»»
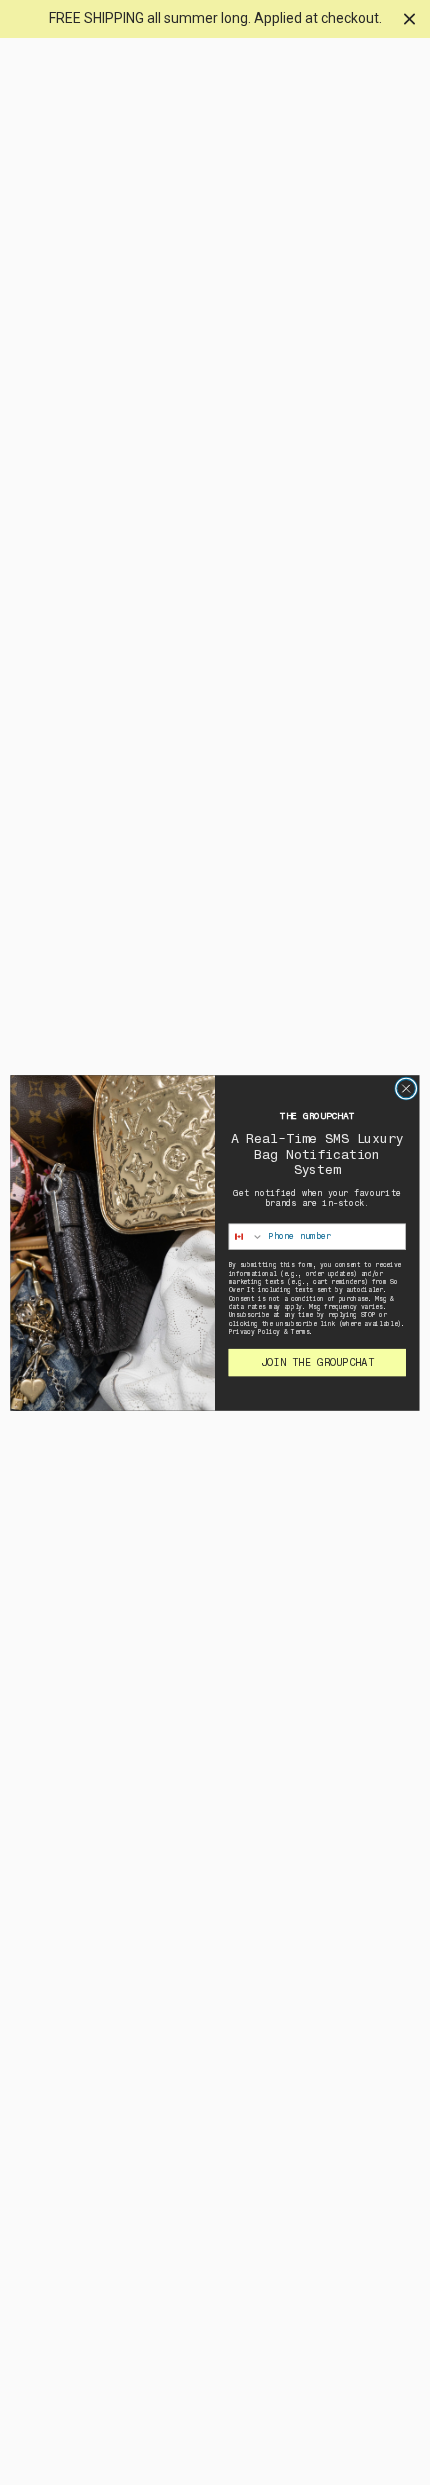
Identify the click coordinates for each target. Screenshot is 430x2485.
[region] (215, 19)
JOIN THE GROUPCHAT (317, 1362)
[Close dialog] (406, 1088)
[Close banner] (409, 18)
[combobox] (246, 1235)
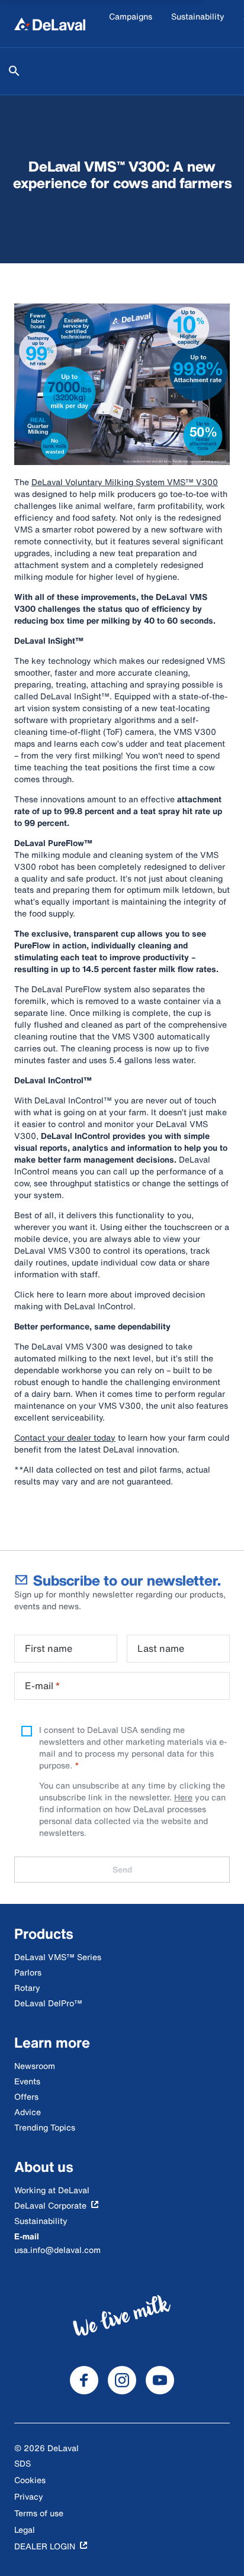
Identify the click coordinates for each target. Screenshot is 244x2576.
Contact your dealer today (64, 1437)
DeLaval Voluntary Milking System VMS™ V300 (124, 482)
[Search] (14, 71)
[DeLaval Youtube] (160, 2380)
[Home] (49, 23)
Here (183, 1797)
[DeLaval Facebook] (84, 2380)
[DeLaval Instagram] (122, 2380)
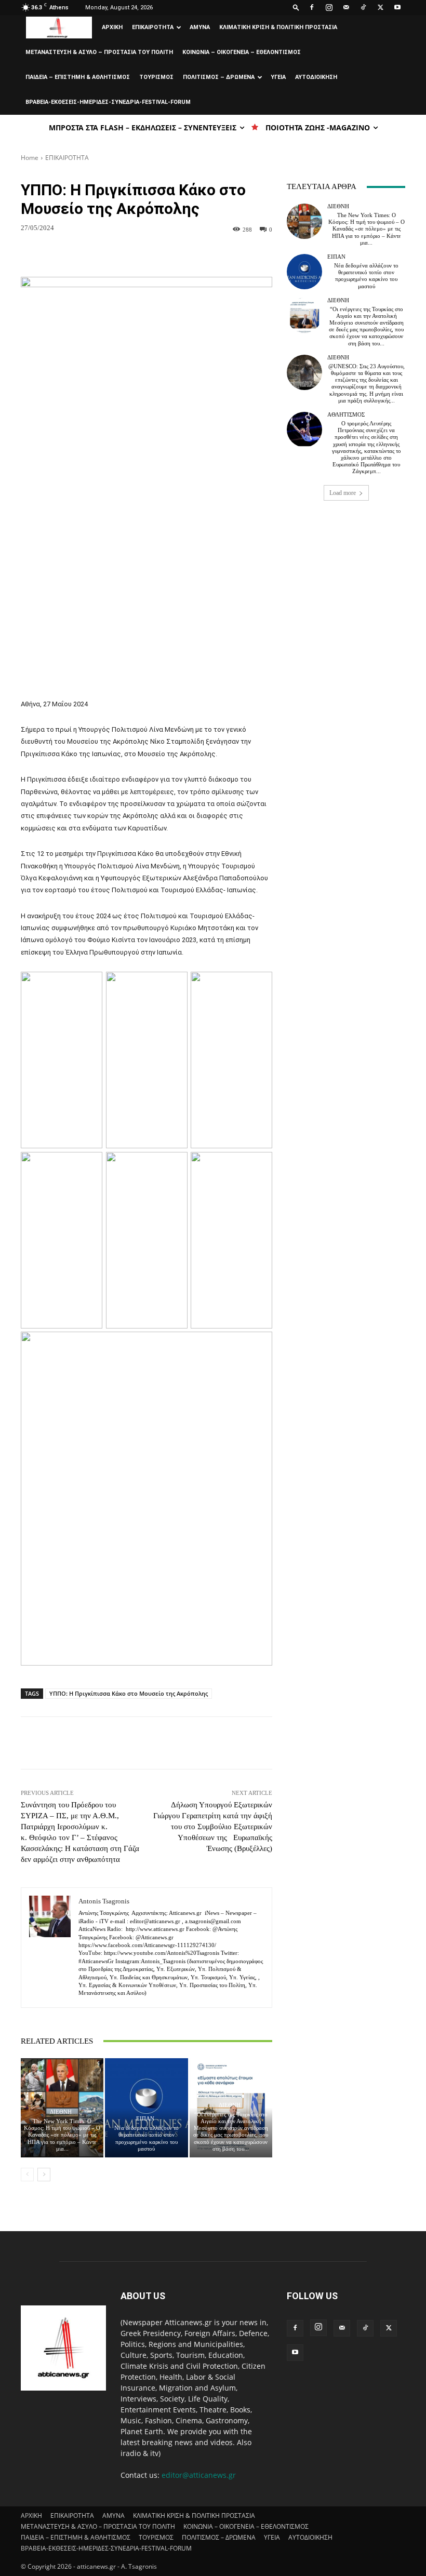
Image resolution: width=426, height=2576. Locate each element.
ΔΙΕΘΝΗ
««
INSTRUCTIONS FOR THE TASK:
Copy verbatim the span that begins at the line containing "[Home] (49, 23)" and ends at the last line of the material, inclusive of both; exclude pictures.

FINAL ANSWER:
[Home] (49, 23)
Here (183, 1797)
[DeLaval Facebook] (84, 2380)
[DeLaval Instagram] (122, 2380)
Image resolution: width=426, height=2576. Locate each element.
ΔΙΕΘΝΗ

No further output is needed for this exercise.